3. Real-time & UX (Clojure/ClojureScript): The batch job provides correctness over large datasets, but we need low-latency updates. When a new event arrives in Kafka, a separate stream processor (built in Clojure, perhaps using Kafka Streams) can perform a *provisional* update. It can look up the involved identifiers in a key-value store (like Redis or RocksDB) and make a quick, localized decision. This is critical for the UX. If a user logs in, we need to immediately associate their anonymous session with their known profile. The UI, built with ClojureScript and a data-centric framework like Re-frame, can subscribe to these real-time updates via WebSockets or SSE, reflecting the most current state of identity without waiting for the next batch run.

Pragmatic Tradeoffs and Where Things Break

This architecture is powerful, but complex systems have complex failure modes.

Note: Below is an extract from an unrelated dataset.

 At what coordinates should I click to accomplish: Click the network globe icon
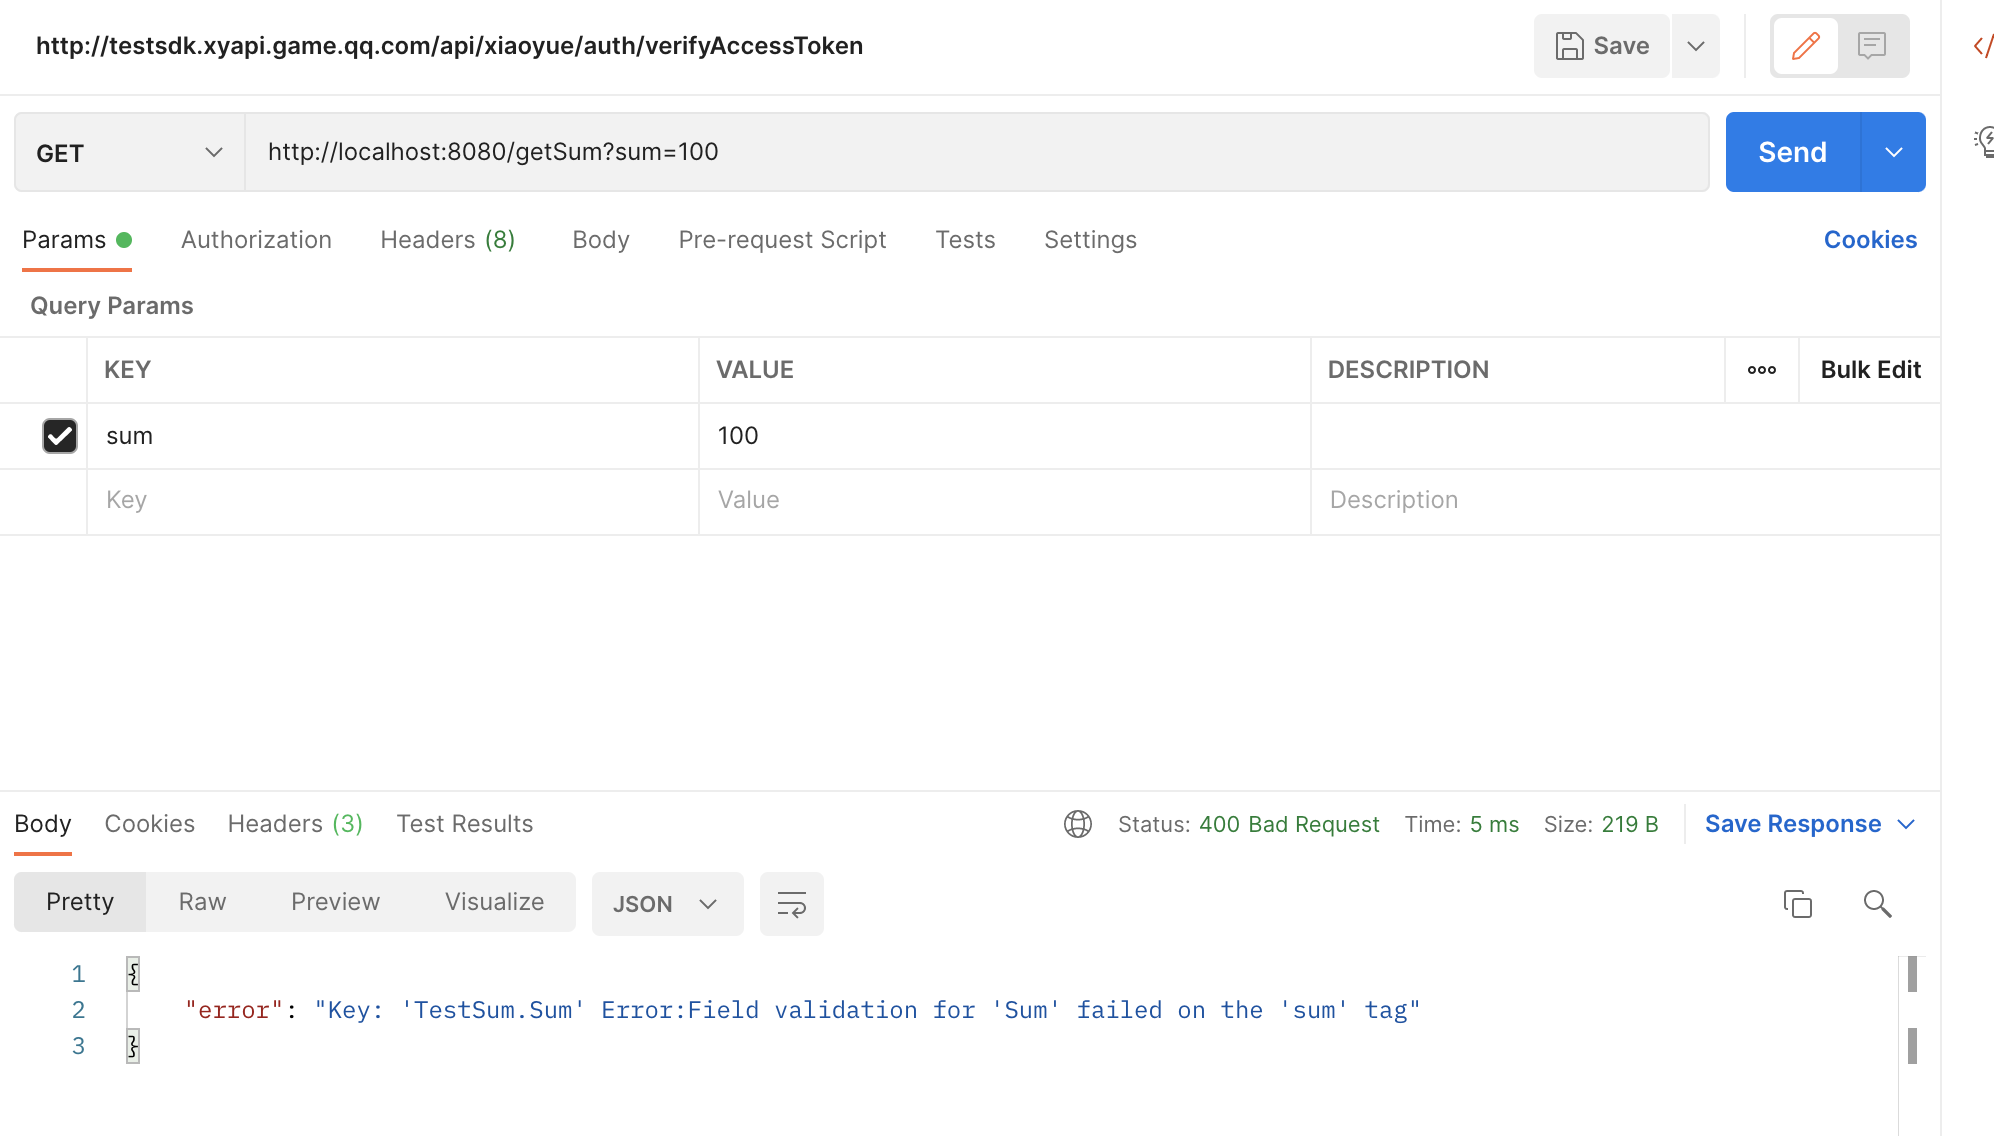coord(1077,824)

Scale and the "Hairball" Problem: The biggest challenge at scale is the emergence of massive, densely connected components in the graph. The classic example is a university computer lab IP address or a corporate NAT gateway linking thousands of unrelated student or employee profiles into a single, monstrous "hairball." This can cause catastrophic over-merging. The resolution process must include heuristics to identify and down-weight these "promiscuous" identifiers. Graph processing itself also becomes computationally expensive, potentially requiring specialized engines or careful partitioning strategies.

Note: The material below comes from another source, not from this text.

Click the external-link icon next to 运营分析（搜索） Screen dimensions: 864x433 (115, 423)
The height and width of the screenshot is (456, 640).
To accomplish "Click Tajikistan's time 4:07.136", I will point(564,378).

The Human-in-the-Loop Imperative: No automated system will be 100% accurate. The cost of a false positive (incorrectly merging two distinct people) is often far higher than a false negative (failing to merge two profiles of the same person). This mandates a human-in-the-loop workflow. The system must surface low-confidence merges to a data steward via an internal tool. This tool needs to visualize the evidence for a potential merge and allow a human to confirm or deny it. The steward's decision is then fed back into the system as a high-weight, ground-truth edge, improving future resolutions. This feedback loop is not a "nice-to-have"; it is a core component of a correct system.

Correctness vs. Latency: The dual batch/real-time path (Lambda architecture) is a classic tradeoff. The real-time path is fast but can make mistakes based on incomplete information. The batch path is slow but more accurate. The system must be designed to handle this eventual consistency, ensuring that the batch process can correct any errors made by the streaming component. The UI must also be clear about the confidence of its assertions, perhaps flagging profiles that have been recently updated but not yet confirmed by the batch process.

Closing Reflection

Building an identity resolution system is less about wrangling big data and more about modeling a fundamentally fuzzy concept—human identity—with deterministic code. The engineering isn't just in the choice of scalable tools, but in the careful design of the data model, the statistical heuristics, and the critical escape hatches that allow for human judgment. The most robust systems are not those that claim perfect accuracy, but those that acknowledge the inherent uncertainty of the task and provide the tools to manage it.